### [HOW TO COMPLETE THIS TASK]
Repeat precisely the line in which "Expand the authority" occurs and all lines that follow it in the entries below. Pictures must be omitted.

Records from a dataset
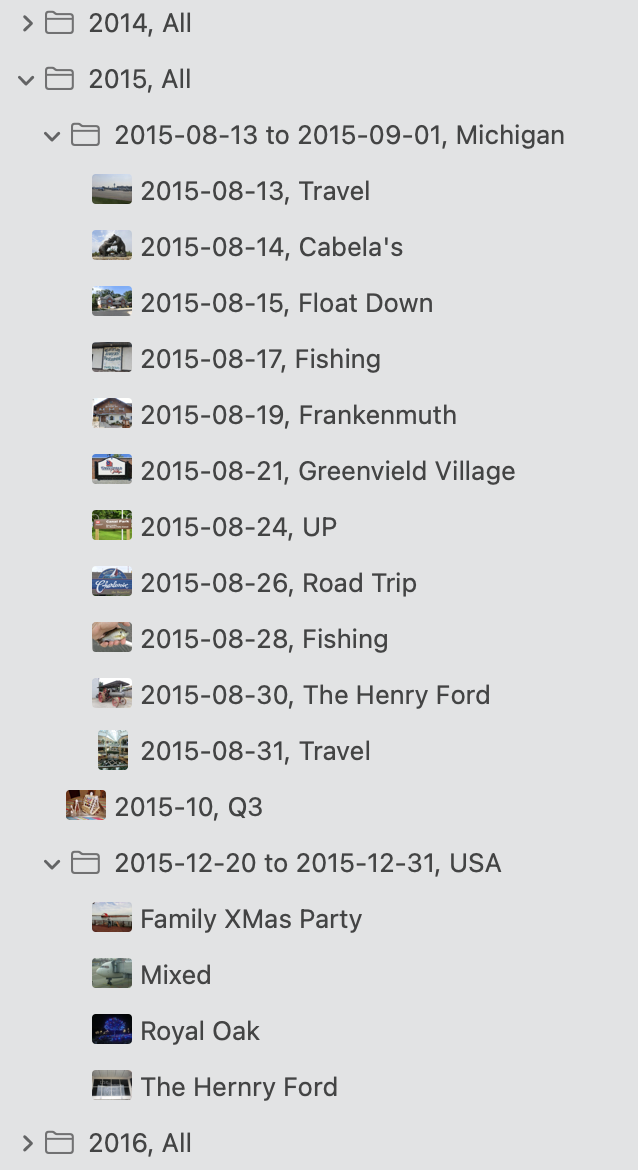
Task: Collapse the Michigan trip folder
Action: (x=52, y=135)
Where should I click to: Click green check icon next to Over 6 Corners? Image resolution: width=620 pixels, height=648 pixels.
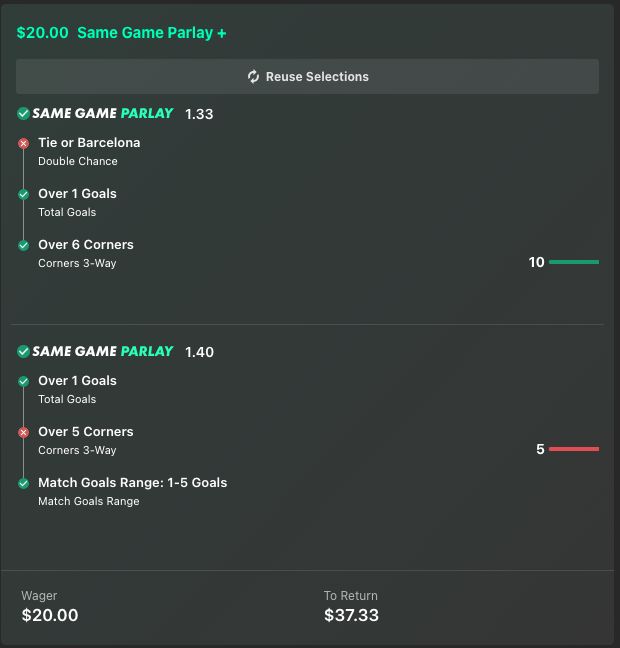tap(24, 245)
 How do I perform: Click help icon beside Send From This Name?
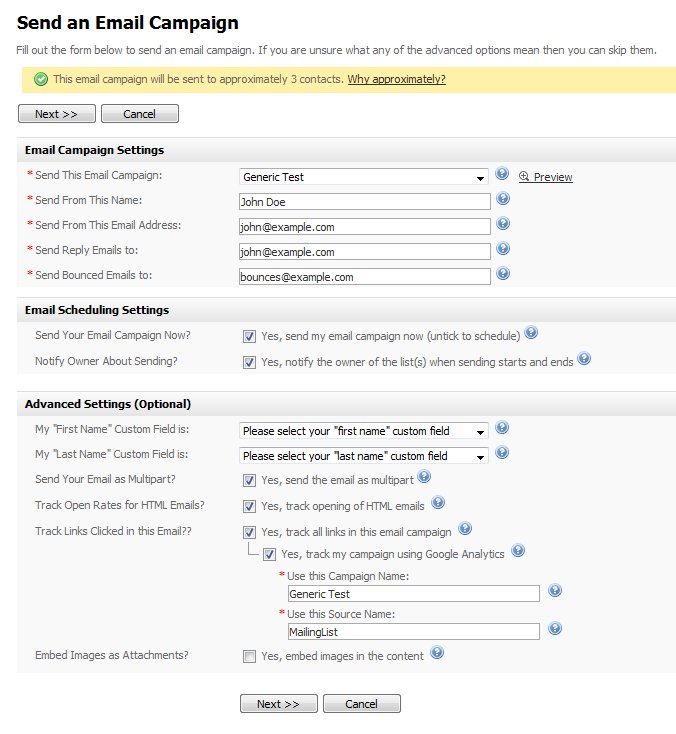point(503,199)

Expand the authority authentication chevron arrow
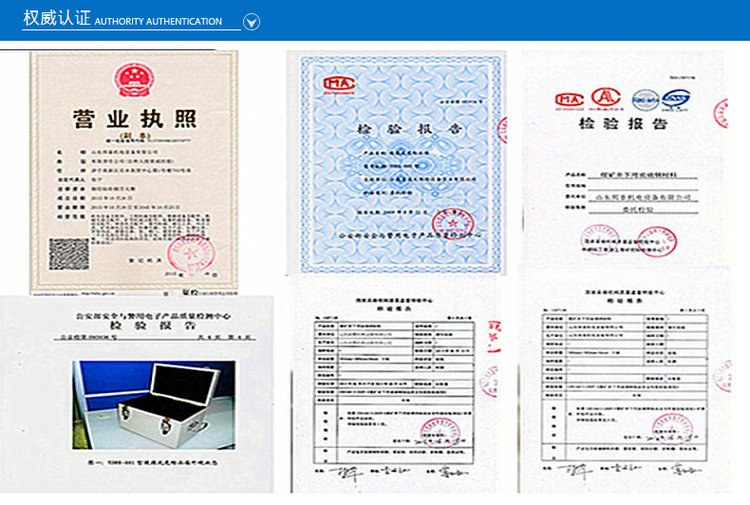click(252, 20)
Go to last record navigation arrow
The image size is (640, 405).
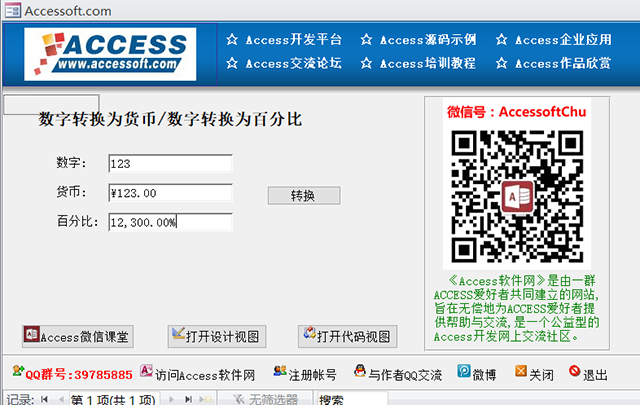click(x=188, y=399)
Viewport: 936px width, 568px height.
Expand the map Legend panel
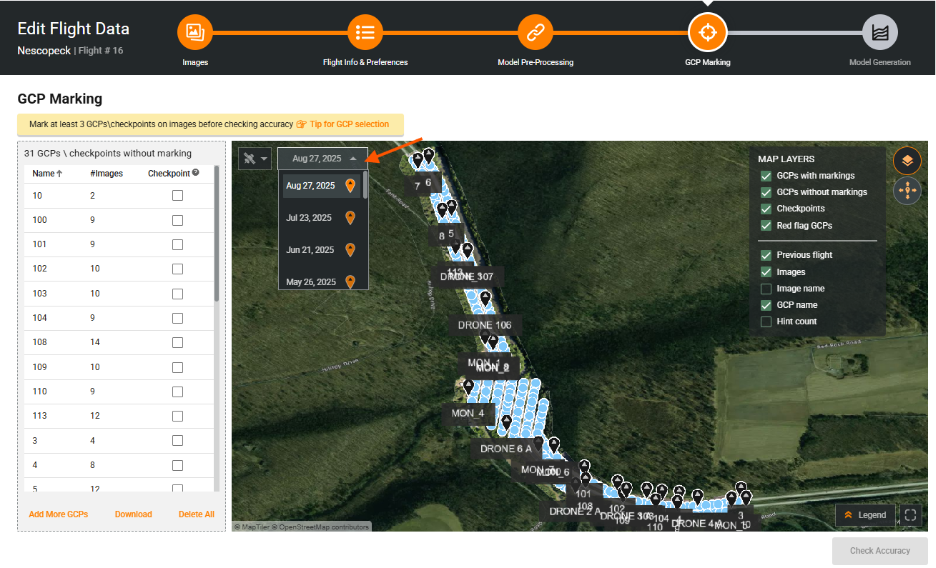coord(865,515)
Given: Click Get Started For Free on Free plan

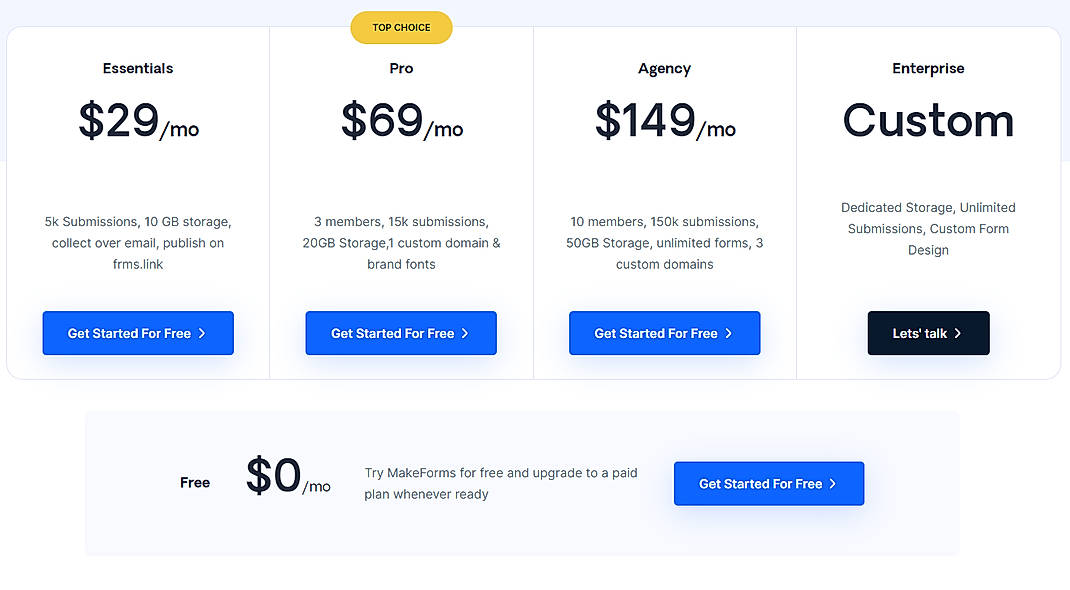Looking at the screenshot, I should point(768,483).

### [OUTPUT BELOW]
Expand the authority authentication chevron arrow
click(252, 20)
Go to last record navigation arrow
The image size is (640, 405).
click(x=188, y=399)
Viewport: 936px width, 568px height.
Expand the map Legend panel
coord(865,515)
Given: Click Get Started For Free on Free plan

Looking at the screenshot, I should point(768,483).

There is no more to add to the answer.